Welcome, Dan! If you have a "financial freedom fixation" I think you've found your tribe here at Bigger Pockets ;)

Sounds like you're doing all the right things with your preparation. I love the idea of house hacking a multi-family and if I started over, I would do that early and often. 

One note of encouragement....investing in real estate (buy and hold rentals) does require some level of time investment, as the earlier poster warned, but you and your wife can dictate how much time and at what stress level you want to operate. 

As an example...recognizing we weren't handy people, my husband and I chose early investments that were turn-key buy and holds, and easily cash flowed (with margin) from day 1. Since then, as we've built a team, we have taken on more complex renovations, including a total gut job. We've learned a lot along the way, but never tackled anything we weren't prepared to manage at that point of our journey, which helped control the time and stress. We both worked professional jobs and didn't have a lot of margin in our days, and I would say we average 2-3 hours per week of total time to self-manage 8 rental units. Obviously, if we were dong a live-in flip or house hack, that would require more time. 

I say all of this to make the point that you can create the journey that works for you. Since you're already plugged into the podcasts, you know that there are many paths to financial just have to find the one that works best for you and your family.

Best of luck to you! Look forward to following your journey.

@Dan Tisser Welcome Dan! I'm in a similar situation but on the NJ side of things, taking NJ Transit to work every day, reading the same books and having the same thoughts lol. Its amazing how real "sitting on the commuter train and daydreaming about financial freedom" habit is! Good luck!

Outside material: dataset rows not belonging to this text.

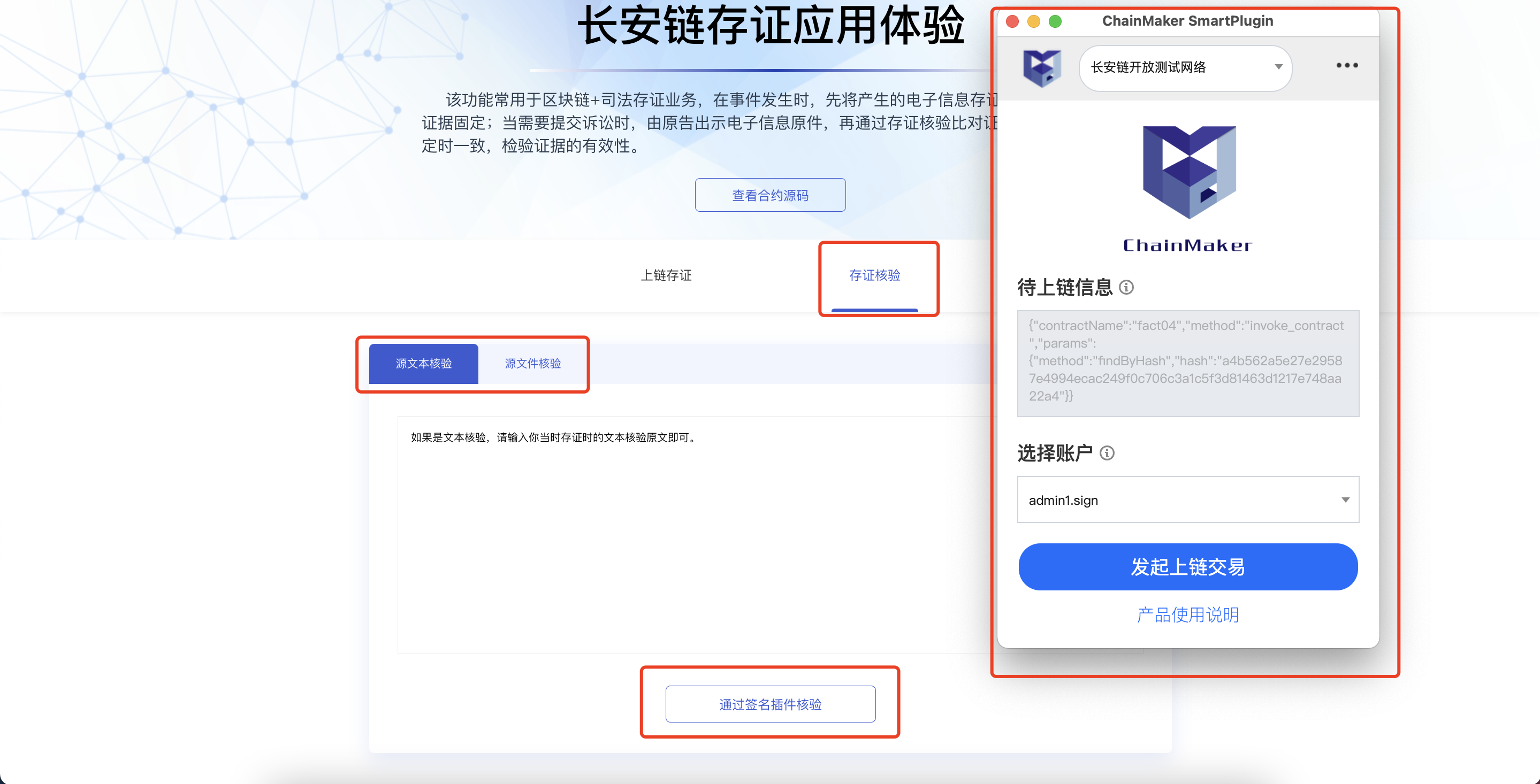Click the large ChainMaker logo image
1540x784 pixels.
click(1188, 172)
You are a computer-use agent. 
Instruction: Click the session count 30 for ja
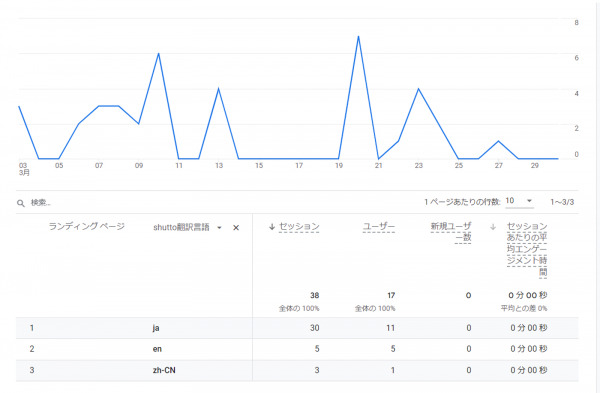[x=315, y=328]
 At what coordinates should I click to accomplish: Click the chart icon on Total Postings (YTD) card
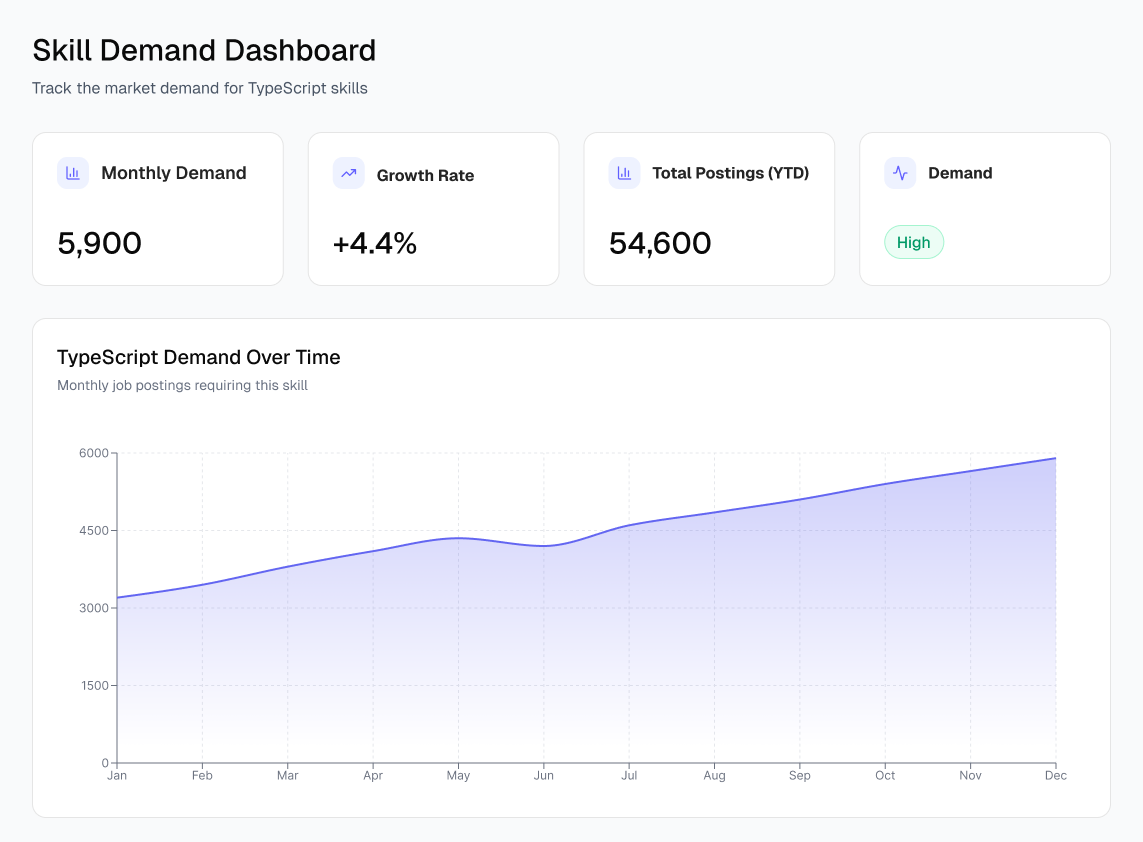pyautogui.click(x=624, y=173)
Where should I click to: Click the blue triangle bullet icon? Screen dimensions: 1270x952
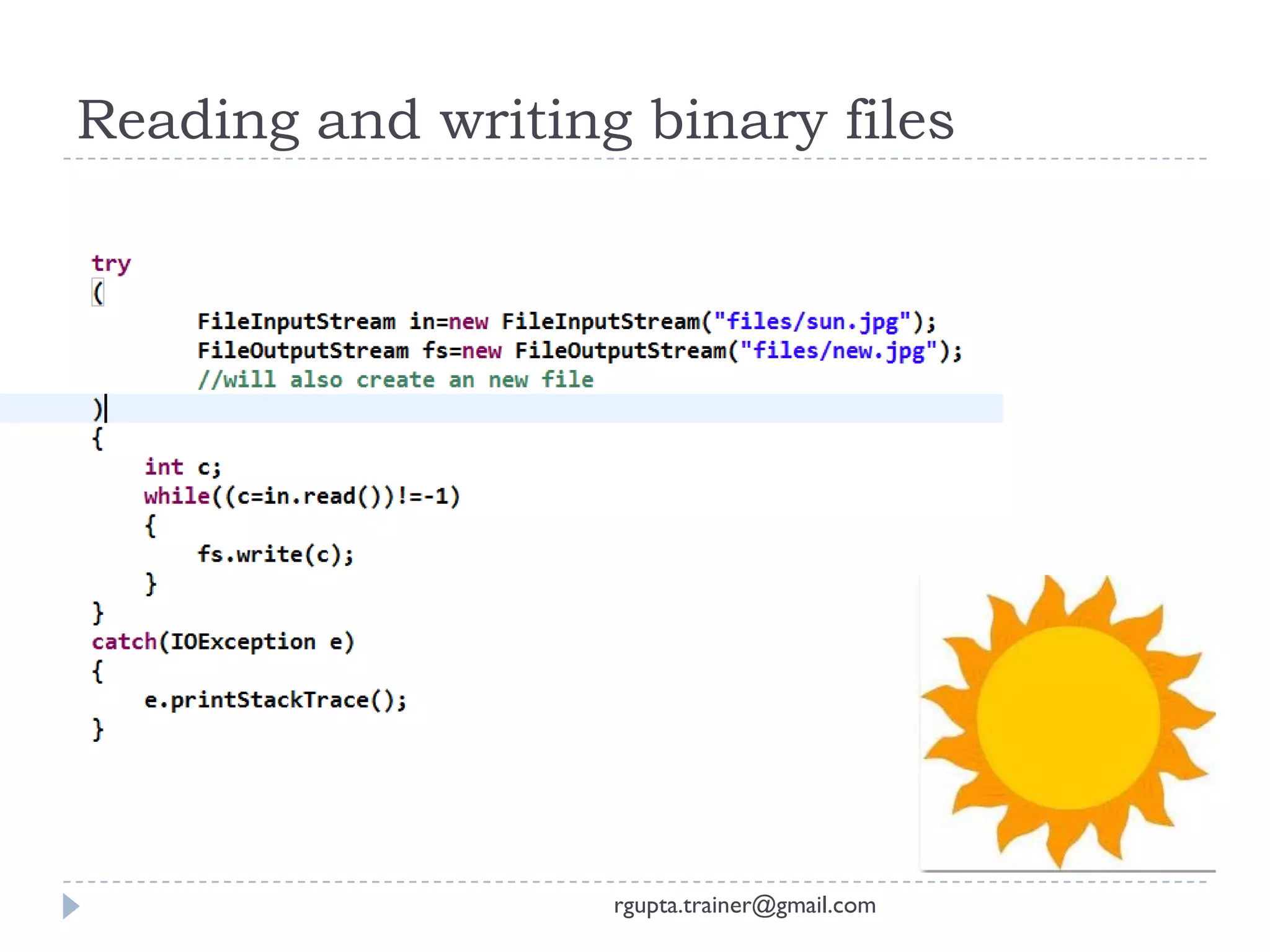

@Kent Hall Great advice, I scanned through the book a while back but should definitely take another look. I also just checked out the podcasts and am going to start incorporating some of those into my rotation. She is an OB/GYN. 

@Thomas S. @Kevin Martin point well taken that REI is still trading time for money... I'm hoping that I can do the extra work now to hopefully save me from having to do as much in the future.

@Matt B. Awesome! Are you mainly around the island or do you work in NYC?

@Thomas DiMeo Thanks, to you as well!

@Christina J. Thank you, great to see success stories like yours!

Thank you all!

Welcome to BP @Dan Tisser ! I would recommend listening through the Biggerpockets Money Show podcasts with @Scott Trench and @Mindy Jensen . Although real estate is a great and vast industry, if your fixation is on financial independence then it's a great show to show you ways that people were able to do so and not necessarily through real estate (especially since investing in NY can be expensive). It can also help you to discover ways to save more money to give yourself a better starting platform for investing. Best of luck!